Now i dont tend to follow recipies (i make mead and such lke i cook)
so here is a general outline of what i'm goinf to do.
1 Quart sliced frosen strawberries
5lbs honey (generic….)
water to fill to 5 gals
generic brewers yeast from health food store.
Take the water (well, about 20 quarts or so) and boil it to remove
nasties. Pour boiling water over strainer with strawberries into
glass carboy with honey. pitch yeast in let bubble for about 3-4 days.
switch to secondary for about a week in a varying temp (i'll be
camping) and serve.
Ok, i've never done this, so some suggestions please?
put berries in cheesecloth and leave them in for the primary
possible addition of spices.
how about tea?
i've seen instructions saying to add whipped egg whites, ( i
assume for nutrient) is this necessary with fruit?
what else can you all think of? here are my time constraints:
this is monday. friday i leave for Pennsic (a medieval fair/party with
about 9000 of my closest friends… even if i don't know them. 🙂
will be there for little over a week. Would like to serve mead friday
next (or sat possibly)
I need quick responce to this obviously, please cc me on everything
you post to the list.
maybe i'll just make a strawberry kvass.
Speaking of which, for those that remember, the kvass i made a while
ago is quite nice. I've been told by russian and ukranian friends
that it almost right, tho mine is quite different. First, its only
meant to be fermented a day or two, and then consumed immediatly.

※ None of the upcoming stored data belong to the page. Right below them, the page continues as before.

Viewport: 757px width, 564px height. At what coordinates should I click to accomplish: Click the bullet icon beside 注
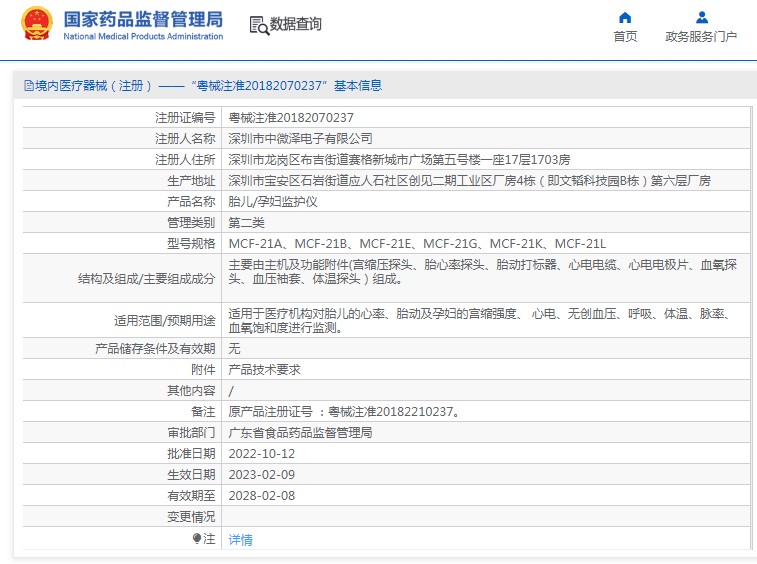[197, 539]
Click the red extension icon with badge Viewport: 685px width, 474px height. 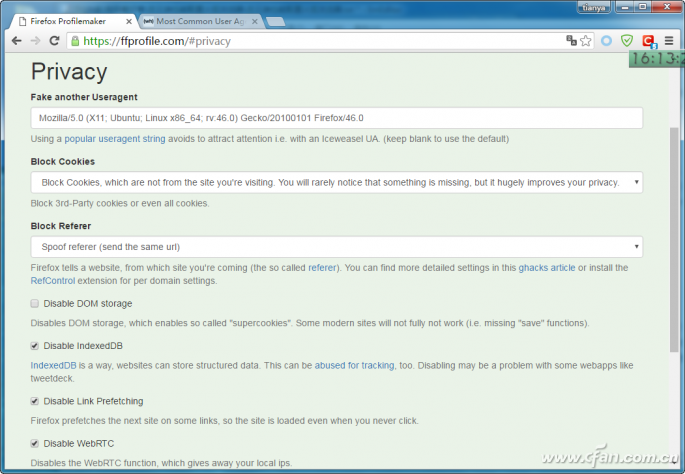coord(649,41)
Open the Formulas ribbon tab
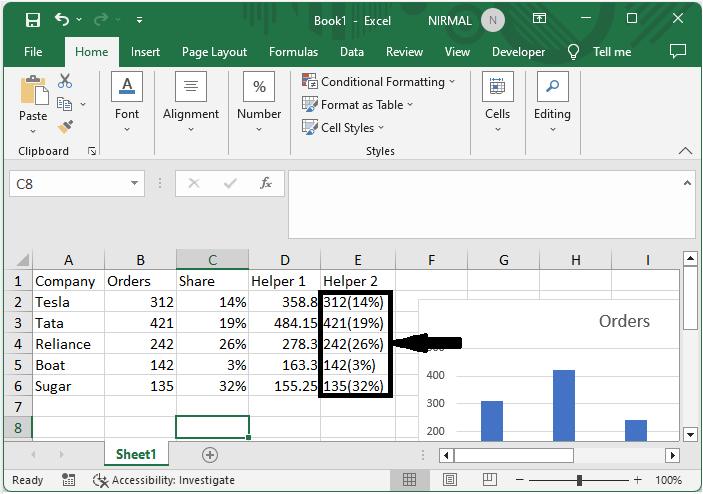 [293, 52]
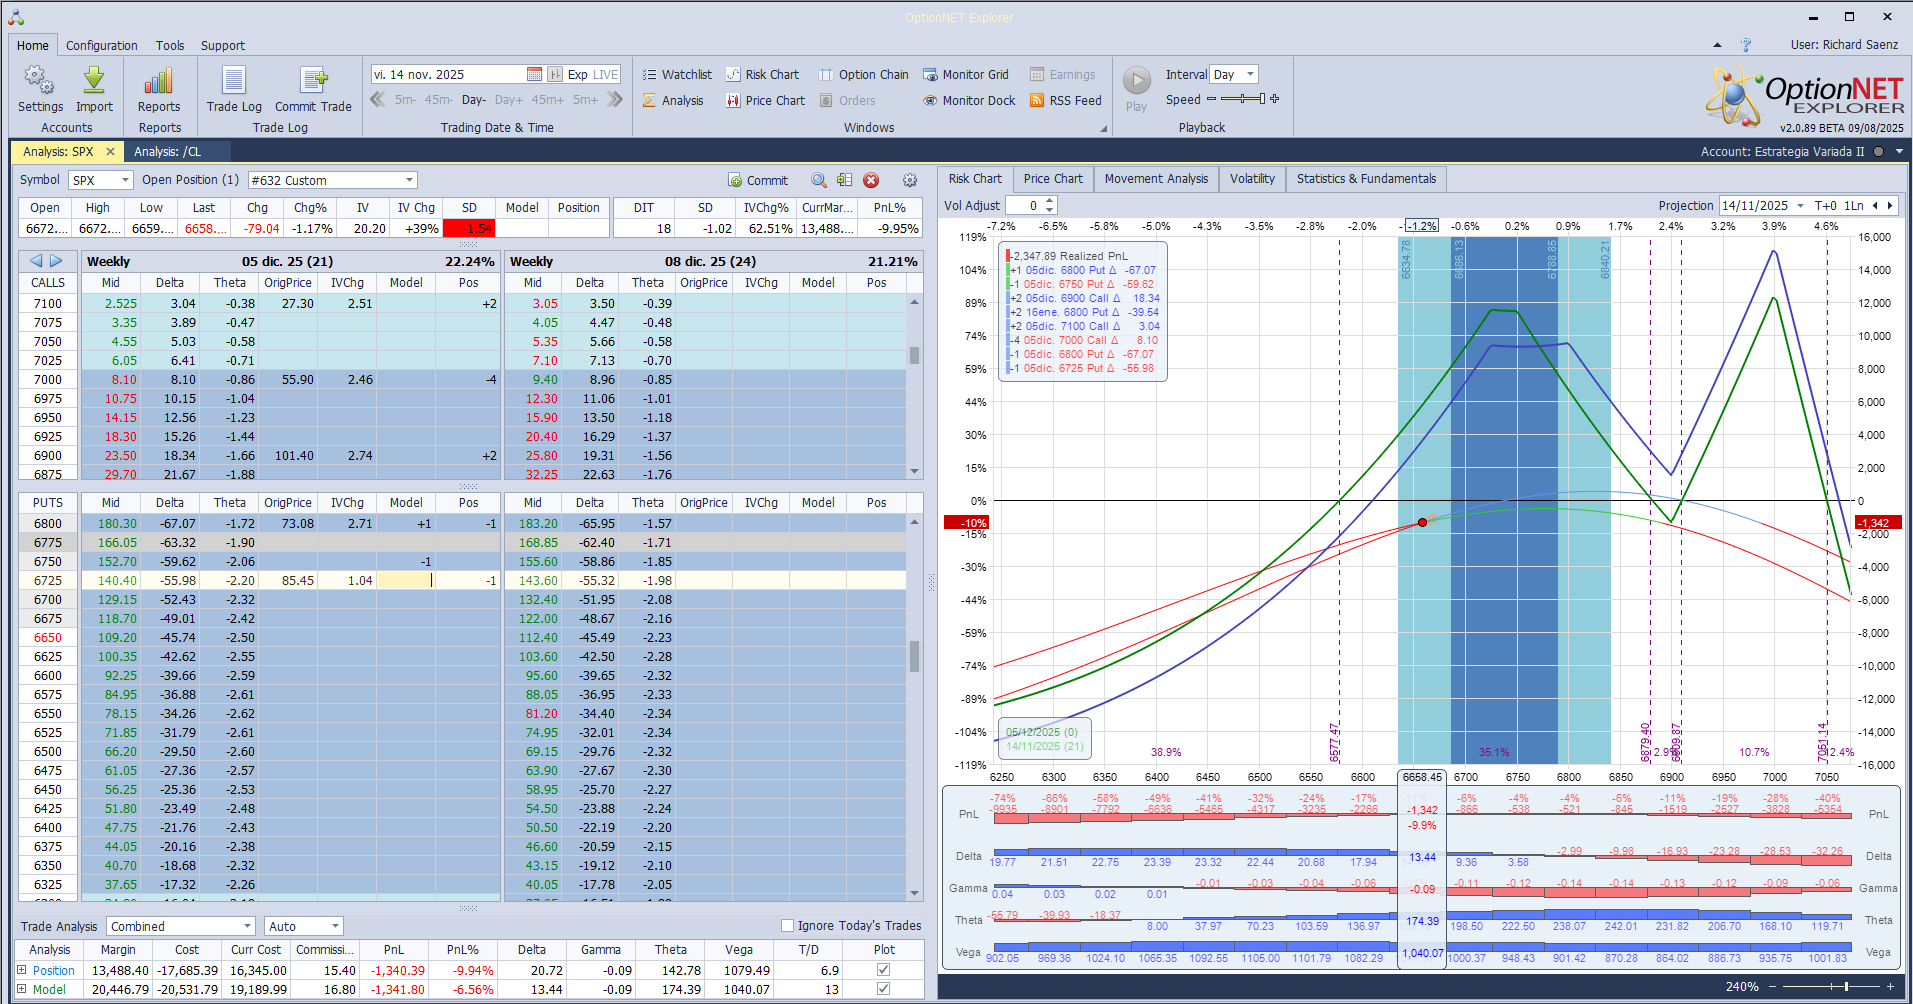Viewport: 1913px width, 1004px height.
Task: Open the Monitor Grid window
Action: click(x=965, y=75)
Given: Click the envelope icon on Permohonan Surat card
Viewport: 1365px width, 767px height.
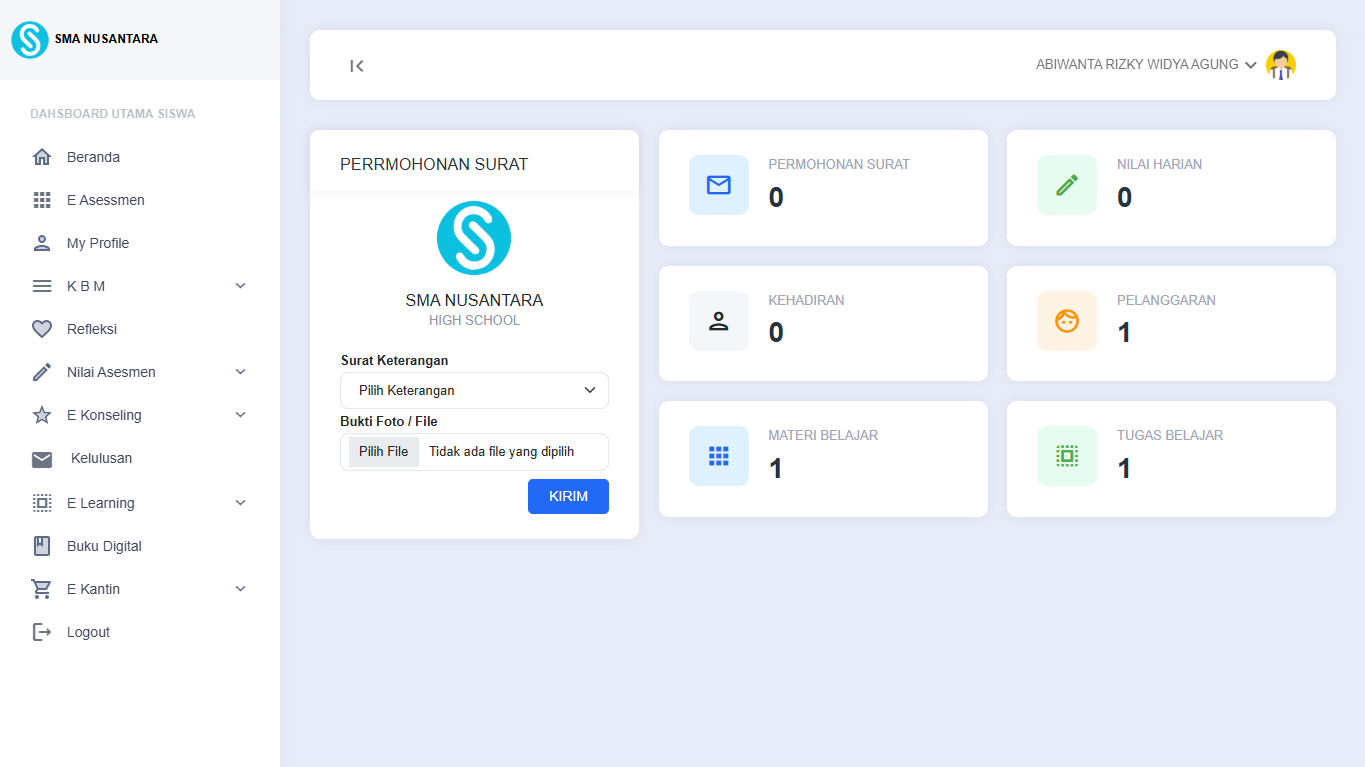Looking at the screenshot, I should point(718,185).
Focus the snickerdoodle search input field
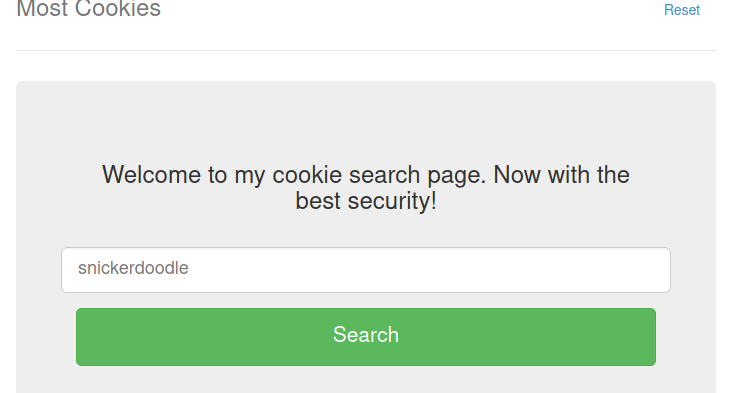Screen dimensions: 745x393 [x=366, y=270]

Mine has been several months aging, and was fermented compleatly out.
its actually quite good. Maybe i should work out a name for it…
Kvold maybe 🙂
looking forward to comments…..
Subject: Distilled Mead?
From: firstname.lastname@example.org (Zhahai Stewart)
Date: Mon, 8 Aug 94 13:06:03 MDT
A friend asked me to check if there exists a distilled version of mead,
as with sherry and wine – or if anybody had experimented with this. Any
Zhahai email@example.com Magickal Meme Gardener
Subject: Digby herbs'n'such
From: firstname.lastname@example.org (Dick Dunn)
Date: 8 Aug 94 23:02:45 MDT (Mon)
Coyote asks (referring to my mention of all the herbs mentioned in Digby's
> SO: Dick- did you ever compile that herb list onto electronic format?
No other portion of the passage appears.